Gender discrimination will not disappear overnight but the #MeToo and Time’s Up movements are “here to stay”, Games of Thrones star Emilia Clarke said Tuesday.
Speaking in Cannes where she was promoting the latest episode in the Star Wars franchise, Clarke said: “It’s really difficult because this is a problem that has been around forever so changing it overnight is impossible.”
But by “continuing to apply gentle pressure” women can prevent the movement losing momentum, she said.
The 31-year-old actress plays a childhood friend of intergalactic smuggler Han Solo in “Solo: A Star Wars Story” which was screened at Cannes film festival on Tuesday.

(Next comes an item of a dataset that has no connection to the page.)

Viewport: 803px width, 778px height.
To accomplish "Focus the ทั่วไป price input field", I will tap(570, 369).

The diminutive Briton, revered by Throne fans as Queen Daenerys Targaryen, Mother of Dragons, has been outspoken about sexism in Hollywood.

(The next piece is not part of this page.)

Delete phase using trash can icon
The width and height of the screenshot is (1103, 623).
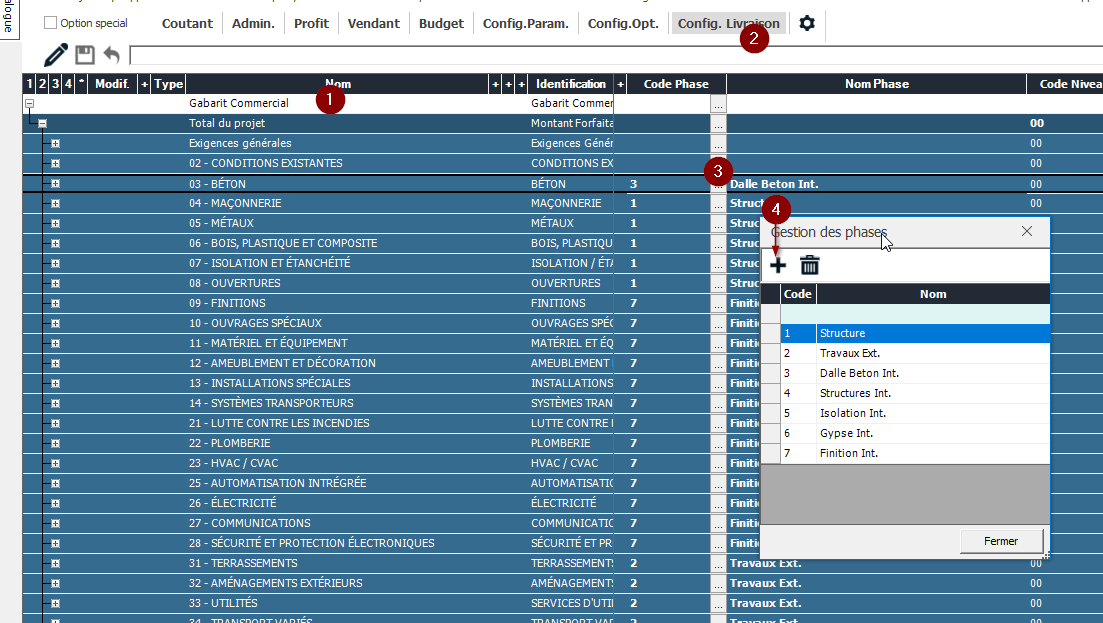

“It starts with the little things when you say an opinion or idea or concept and it doesn’t get picked up in a discussion and then a dude says it and suddenly we’re doing it!”
For Clarke who grew up in London in an “incredibly equal” household where her marketing executive mother “was the one who brought back the bacon”, it was a shock.
“I never felt as a girl I couldn’t do anything I wanted to do,” she said.
Her first big break was on HBO’s wildly successful Game of Thrones — about to enter its eighth and final series — where she says she has always been paid the same as her co-stars.
It was only when she began working in film that she encountered discrimination but she says “the temperature changed dramatically in the morning all of this stuff (the Me Too movement) started”.
“Walking on set, I felt a difference in the room that was really interesting to navigate but then you kind of ease into it and you say ‘this is it!’.”
She supports US actress Frances McDormand’s rousing Oscars call for clauses imposing quotas for diversity in film casts and crews.
While acknowledging that it could become “muddy” she said: “From an idealistic point of view, it makes complete sense, because then people can be held accountable for things.
“We can say ‘Hey guys, on a really basic level you haven’t filled your quota so hi, I’m here to fill your quota!’.”
But she also warned against an “unnecessarily aggressive” approach.
“I’m not naturally aggressive as a human and I found conflict in the workplace incredibly difficult because I get emotional.”
The dragon queen will, however, spitfire if one more reporter asks her “How does it feel to play a strong woman?”
“You think a lead in a movie is going to be a weak woman? Enough already with the strong women, please let’s just be women.”